Problem description ::
Please repeat the conversational bot article below word for word, from its title to its final sentence.

Conversational Bot for Enterprise APIs using LLM Agents, VectorDB and GPT4

Introduction

Tech Enterprises operates on a massive scale with thousands of internal APIs powering various systems and services. These APIs serve as the backbone of their operations, enabling seamless integration between different applications and driving efficiency across the organization.

One major hurdle faced by organizations with vast API ecosystems is the discoverability problem. With numerous APIs spread across different departments and teams, it becomes increasingly challenging for developers and stakeholders to identify the right APIs for their specific needs. This lack of discoverability often leads to redundant or inefficient development efforts, resulting in wasted time and resources.

To address this issue, we can leverage the power of language models, specifically Large Language Models (LLMs), to enable users to interact with API documentation using natural language. By incorporating LLMs into our solution, we can bridge the gap between users and API documentation, providing an intuitive and user-friendly conversational experience.

In addition to LLMs, we can utilize tools built around LLMs such as LangChain. LangChain is a framework for developing applications powered by language models. It is designed to simplify the creation of applications using large language models (LLMs) and its use-cases largely overlap with those of language models in general, including document analysis and summarization, chatbots, and code analysis. The core idea of the library is that we can “chain” together different components to create more advanced use cases around LLMs. There are alternatives to LangChain such as LLamaIndex, AutoGPT and SimpleAIChat which can also be explored for building applications on LLMs.

Furthermore, we can leverage Vector DBs, which are highly optimised databases for storing and retrieving vector embeddings. By indexing API documentation using vector embeddings, we can efficiently search and match user queries with relevant information. This enables us to deliver accurate and contextual results, empowering users to discover and extract the information they need from API documentation with low latency.

Information shown ::
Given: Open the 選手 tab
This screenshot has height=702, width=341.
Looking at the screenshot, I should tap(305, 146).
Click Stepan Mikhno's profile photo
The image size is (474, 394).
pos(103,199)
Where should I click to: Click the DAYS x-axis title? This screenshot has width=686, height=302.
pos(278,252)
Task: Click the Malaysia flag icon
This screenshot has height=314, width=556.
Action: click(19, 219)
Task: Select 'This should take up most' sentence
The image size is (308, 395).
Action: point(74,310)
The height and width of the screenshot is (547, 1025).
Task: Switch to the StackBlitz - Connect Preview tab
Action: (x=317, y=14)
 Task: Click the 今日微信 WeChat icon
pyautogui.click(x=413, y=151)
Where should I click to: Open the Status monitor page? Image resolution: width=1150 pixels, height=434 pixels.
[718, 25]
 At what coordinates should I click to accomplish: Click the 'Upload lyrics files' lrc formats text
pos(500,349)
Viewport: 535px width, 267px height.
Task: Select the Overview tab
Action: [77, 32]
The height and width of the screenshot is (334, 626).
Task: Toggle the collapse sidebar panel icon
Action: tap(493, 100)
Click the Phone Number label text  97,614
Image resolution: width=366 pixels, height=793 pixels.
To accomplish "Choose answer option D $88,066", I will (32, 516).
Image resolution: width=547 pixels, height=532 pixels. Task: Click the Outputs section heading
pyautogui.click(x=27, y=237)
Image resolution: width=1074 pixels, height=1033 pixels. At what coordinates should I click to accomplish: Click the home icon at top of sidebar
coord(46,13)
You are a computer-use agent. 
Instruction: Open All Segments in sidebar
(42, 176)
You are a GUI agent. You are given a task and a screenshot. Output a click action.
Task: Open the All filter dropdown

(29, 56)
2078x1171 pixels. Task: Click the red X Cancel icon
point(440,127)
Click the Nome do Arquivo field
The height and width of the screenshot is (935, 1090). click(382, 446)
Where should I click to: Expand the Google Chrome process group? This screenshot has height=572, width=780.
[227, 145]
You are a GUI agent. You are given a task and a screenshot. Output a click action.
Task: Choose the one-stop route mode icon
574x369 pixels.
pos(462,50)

Answer area ::
Conversational Bot for Enterprise APIs using LLM Agents, VectorDB and GPT4

Introduction

Tech Enterprises operates on a massive scale with thousands of internal APIs powering various systems and services. These APIs serve as the backbone of their operations, enabling seamless integration between different applications and driving efficiency across the organization.

One major hurdle faced by organizations with vast API ecosystems is the discoverability problem. With numerous APIs spread across different departments and teams, it becomes increasingly challenging for developers and stakeholders to identify the right APIs for their specific needs. This lack of discoverability often leads to redundant or inefficient development efforts, resulting in wasted time and resources.

To address this issue, we can leverage the power of language models, specifically Large Language Models (LLMs), to enable users to interact with API documentation using natural language. By incorporating LLMs into our solution, we can bridge the gap between users and API documentation, providing an intuitive and user-friendly conversational experience.

In addition to LLMs, we can utilize tools built around LLMs such as LangChain. LangChain is a framework for developing applications powered by language models. It is designed to simplify the creation of applications using large language models (LLMs) and its use-cases largely overlap with those of language models in general, including document analysis and summarization, chatbots, and code analysis. The core idea of the library is that we can “chain” together different components to create more advanced use cases around LLMs. There are alternatives to LangChain such as LLamaIndex, AutoGPT and SimpleAIChat which can also be explored for building applications on LLMs.

Furthermore, we can leverage Vector DBs, which are highly optimised databases for storing and retrieving vector embeddings. By indexing API documentation using vector embeddings, we can efficiently search and match user queries with relevant information. This enables us to deliver accurate and contextual results, empowering users to discover and extract the information they need from API documentation with low latency.